§ **Provided data**
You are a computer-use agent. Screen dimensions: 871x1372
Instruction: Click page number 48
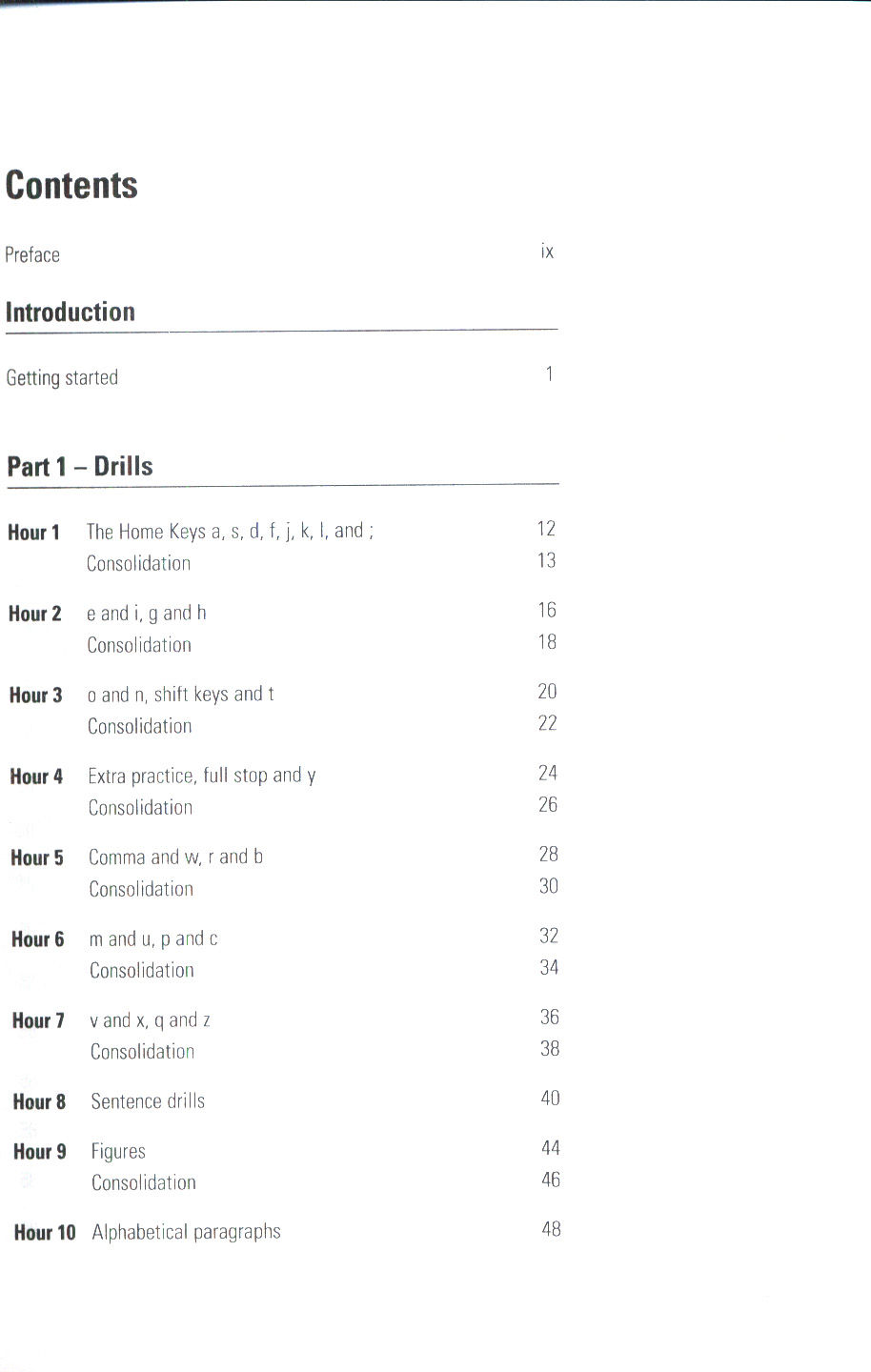pos(551,1229)
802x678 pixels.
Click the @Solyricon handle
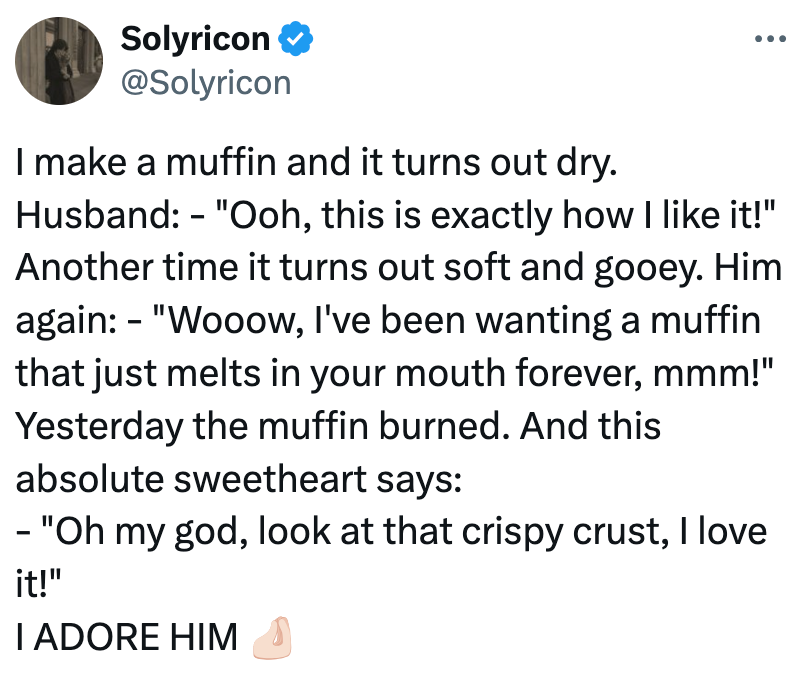point(205,81)
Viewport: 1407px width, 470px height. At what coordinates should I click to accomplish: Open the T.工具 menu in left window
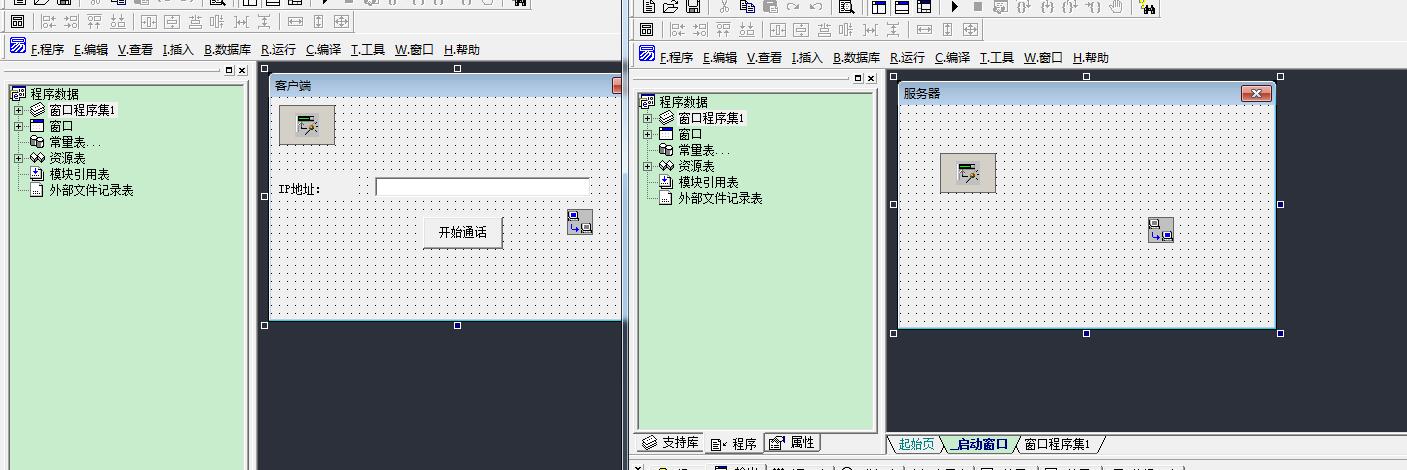367,49
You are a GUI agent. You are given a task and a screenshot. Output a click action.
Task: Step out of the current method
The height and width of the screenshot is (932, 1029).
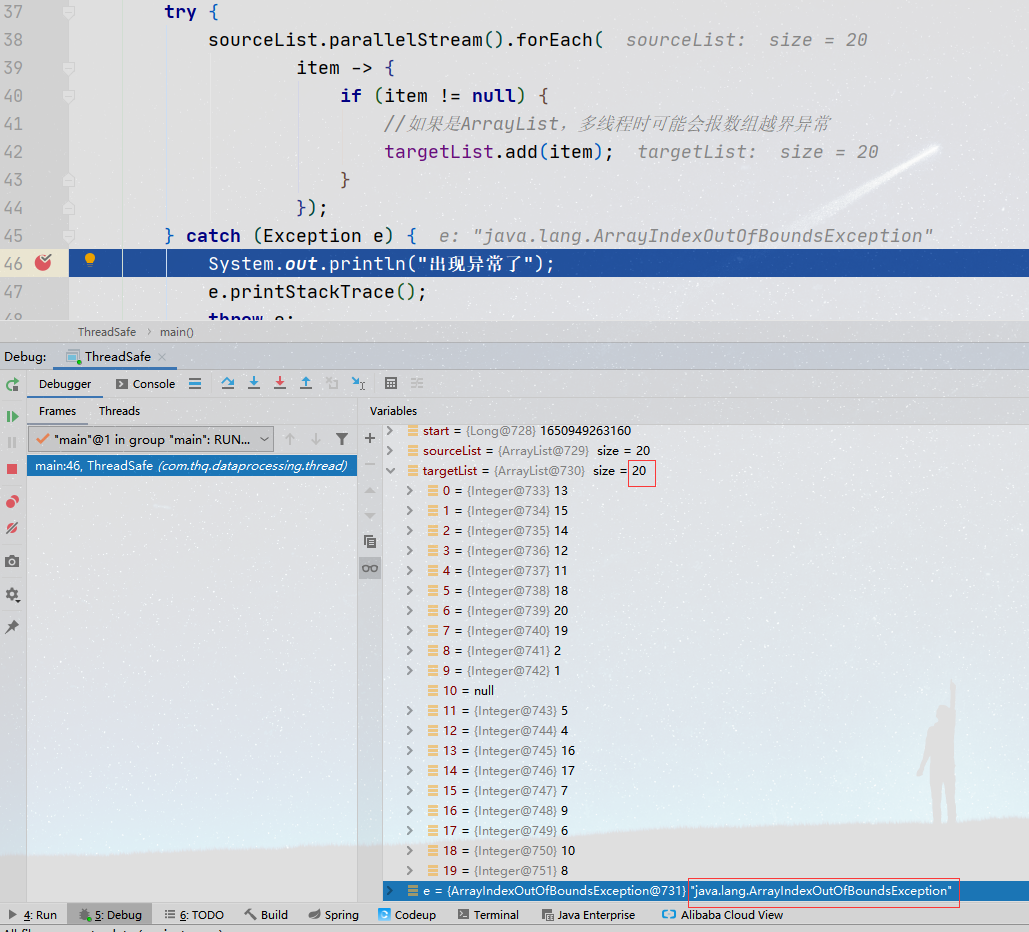point(306,383)
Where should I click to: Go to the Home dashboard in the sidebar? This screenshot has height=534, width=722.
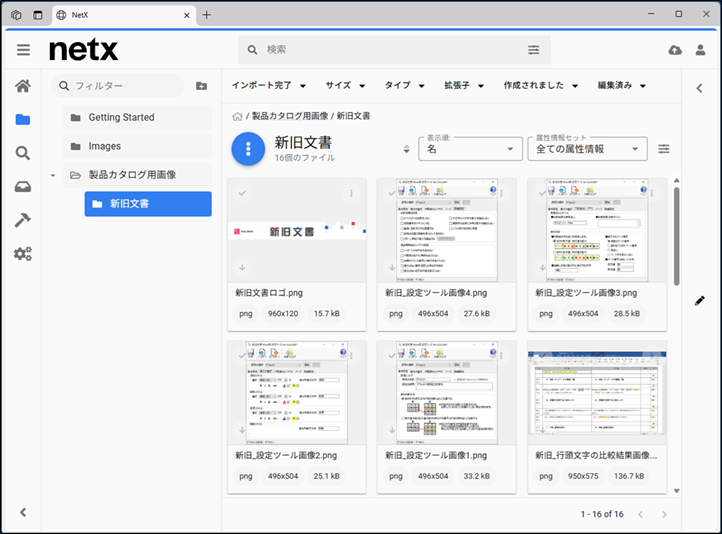pos(22,86)
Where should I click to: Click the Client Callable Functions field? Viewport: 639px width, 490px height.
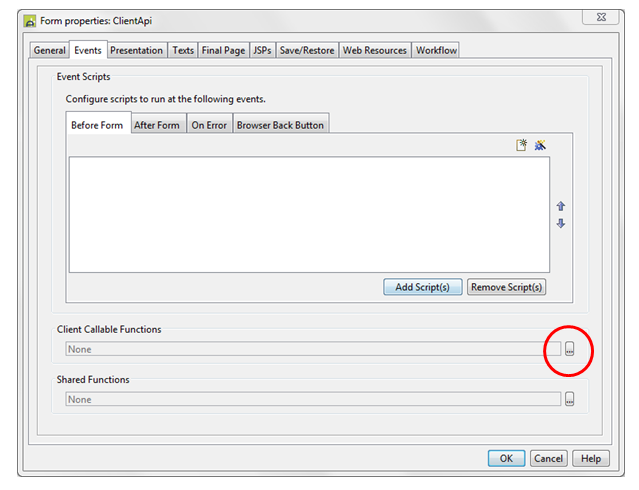pyautogui.click(x=312, y=349)
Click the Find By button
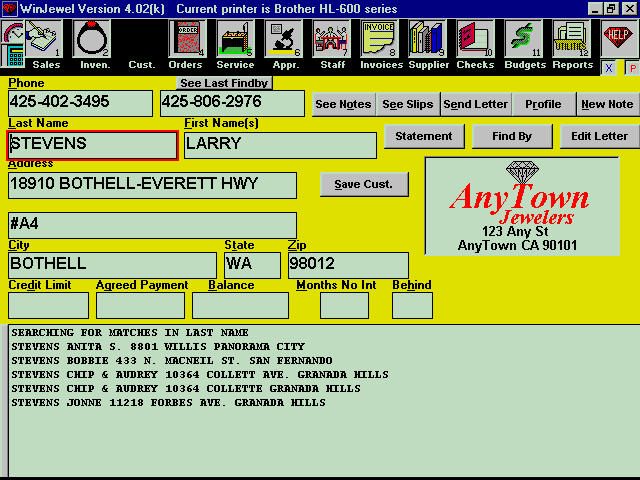 point(512,136)
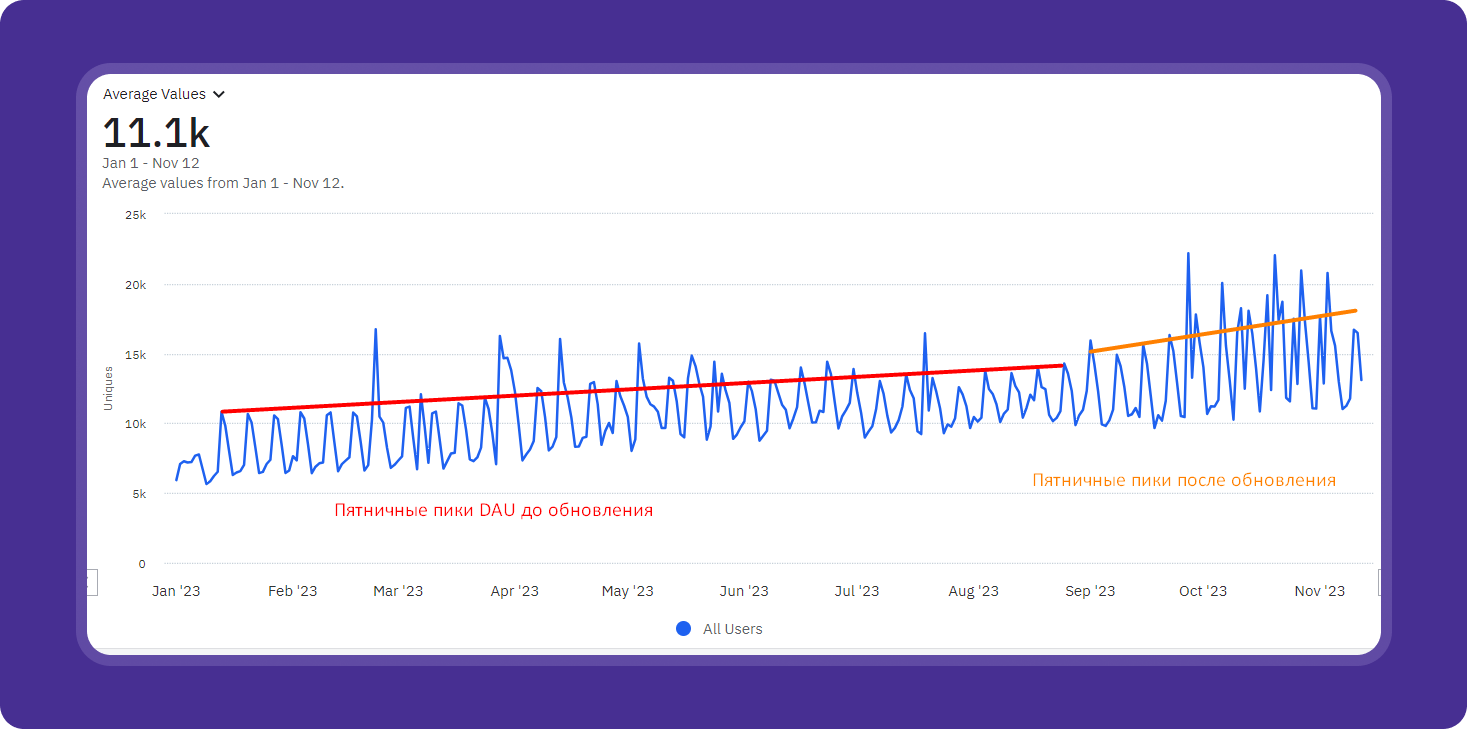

§ **About this task**
Scan the listing above and report how many of its lines hold the word "agent", giving the number only.

§ **Reply**
2